Hay que reconocer que Nabucodonosor fue honrado para aceptar al Dios de Sidrac, Misac y Abdénago, cuando vio cómo los libró del tremendo fuego del horno encendido. Contrasta su sinceridad con la mentalidad obtusa de aquellos fariseos que, frente a las obras y a la palabra de Jesús, se agarraban con fuerza a su magistral argumento: nosotros somos hijos de Dios y de Abraham. Tan obcecados estaban en la literalidad de la Ley, tan agarrados a su poder religioso ante el pueblo, a sus prebendas y privilegios, que no podían –o no querían- ver más allá de sus narices a la misma Verdad hecha carne ante sus ojos. Nabucodonosor supo reconocer al ángel del Señor y se rindió ante él; los fariseos no supieron reconocer al mismo Hijo de Dios y ellos mismos se incapacitaron para encontrar y vivir la verdad. Por eso, el evangelio de hoy se parece mucho a eso que vulgarmente solemos llamar un “diálogo de besugos” (con perdón… porque el Señor no tiene nada de besugo): por más que el Señor les dice y explica muy clarito que él viene del Padre, que su autoridad es la del Padre, los fariseos erre que erre a vueltas con Abraham.

Entradas del conjunto de datos:
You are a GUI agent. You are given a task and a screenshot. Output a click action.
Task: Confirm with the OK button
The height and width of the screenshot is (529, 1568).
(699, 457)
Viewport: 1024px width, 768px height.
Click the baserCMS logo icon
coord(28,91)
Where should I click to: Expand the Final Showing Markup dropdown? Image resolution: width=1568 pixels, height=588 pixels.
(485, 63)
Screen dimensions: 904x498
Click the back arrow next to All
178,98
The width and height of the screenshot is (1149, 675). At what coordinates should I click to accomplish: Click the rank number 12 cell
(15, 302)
...
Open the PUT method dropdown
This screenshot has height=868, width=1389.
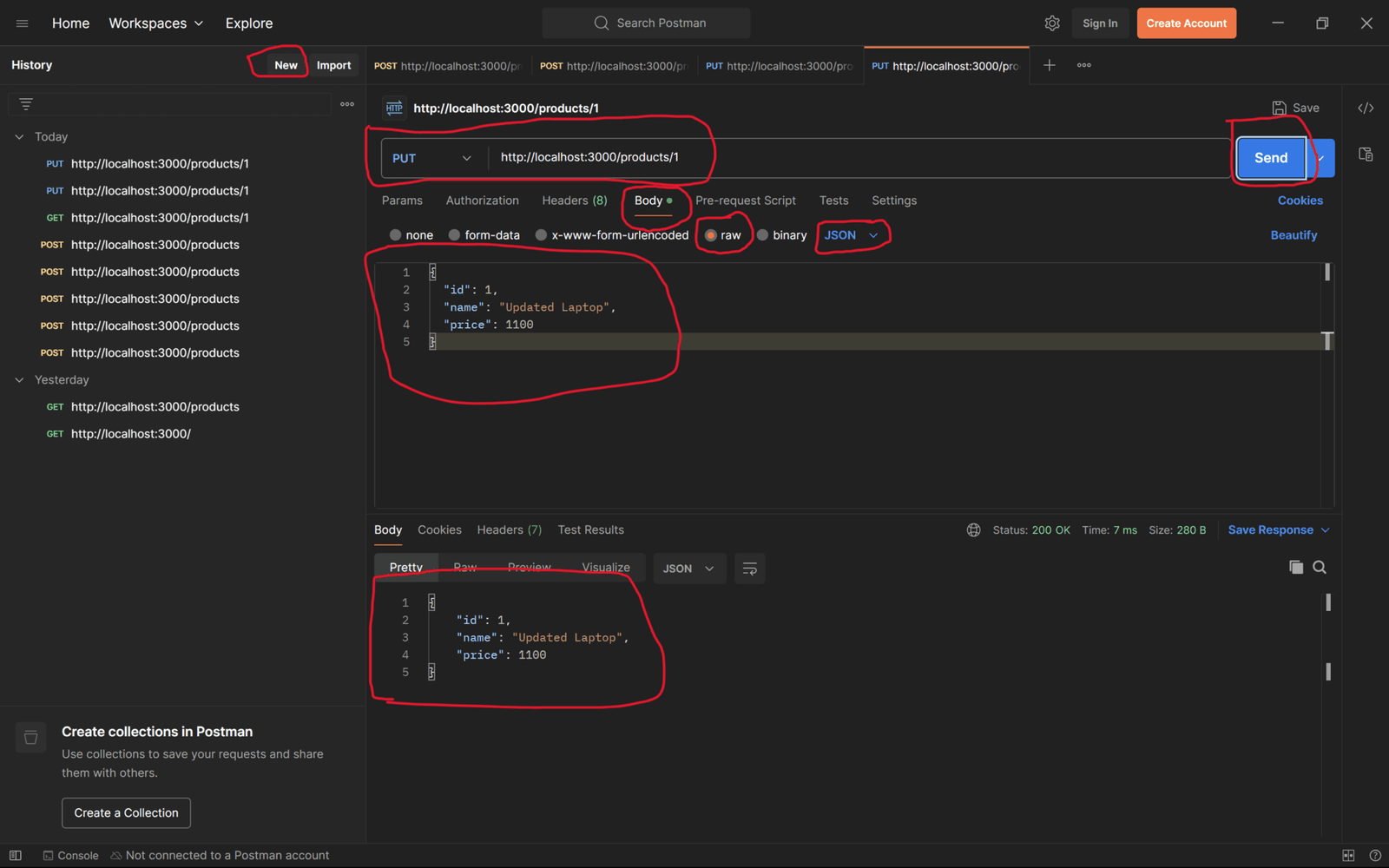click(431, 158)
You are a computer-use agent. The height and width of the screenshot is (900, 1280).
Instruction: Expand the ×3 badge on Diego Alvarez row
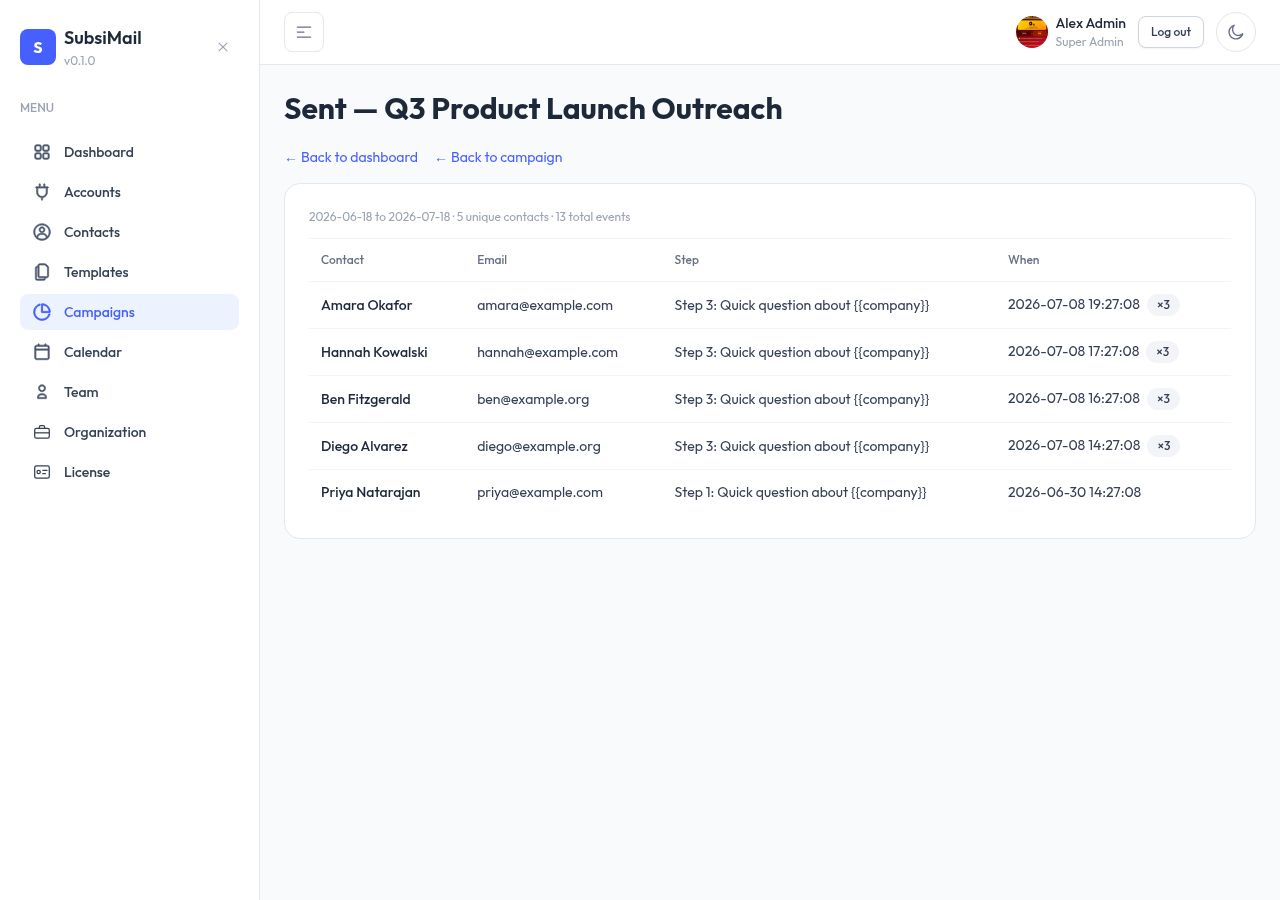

▶ **Actividad**: Escribe la continuación del comentario sobre Nabucodonosor y los fariseos a partir de su última frase. Las entradas no desempeñan ningún papel aquí.

▶ **Respuesta de la actividad**:
Ese mismo “lenguaje de besugos” lo hablamos nosotros muchas veces (sin ánimo de ofender a nadie…), cuando tenemos delante de nuestras narices a Dios y no sabemos, o no queremos reconocerlo. ¿No será nuestra oración un “diálogo de besugos” con Dios? Porque, sí, claro: vamos a Misa, rezamos, hacemos obras buenas, estamos dispuestos a colaborar en la parroquia, asistimos puntualmente a las reuniones de nuestro grupo, etc.; pero, cuando nos viene un imprevisto, un fracaso, un absurdo, una enfermedad, es decir, cuando vemos el horno y las llamas del fuego ardiendo, nos empiezan a temblar las piernas, y nos damos cuenta de que nuestra religiosidad está muy lejos de nuestra vida concreta. Cuánto nos cuesta ver su mano providente en las cosas más cotidianas y ordinarias de nuestro día a día. Nos acostumbramos a encarar la vida desde la miopía espiritual y no desde esa visión de fe, que es la que nos da el verdadero señorío sobre las cosas. Por eso, contrasta la fe de aquellos tres jóvenes en el horno y la sinceridad del rey Nabucodonosor frente a la incredulidad de aquellos fariseos que, dialogando con el mismo Jesús, sin embargo no fueron curados de su ceguera interior, porque no quisieron.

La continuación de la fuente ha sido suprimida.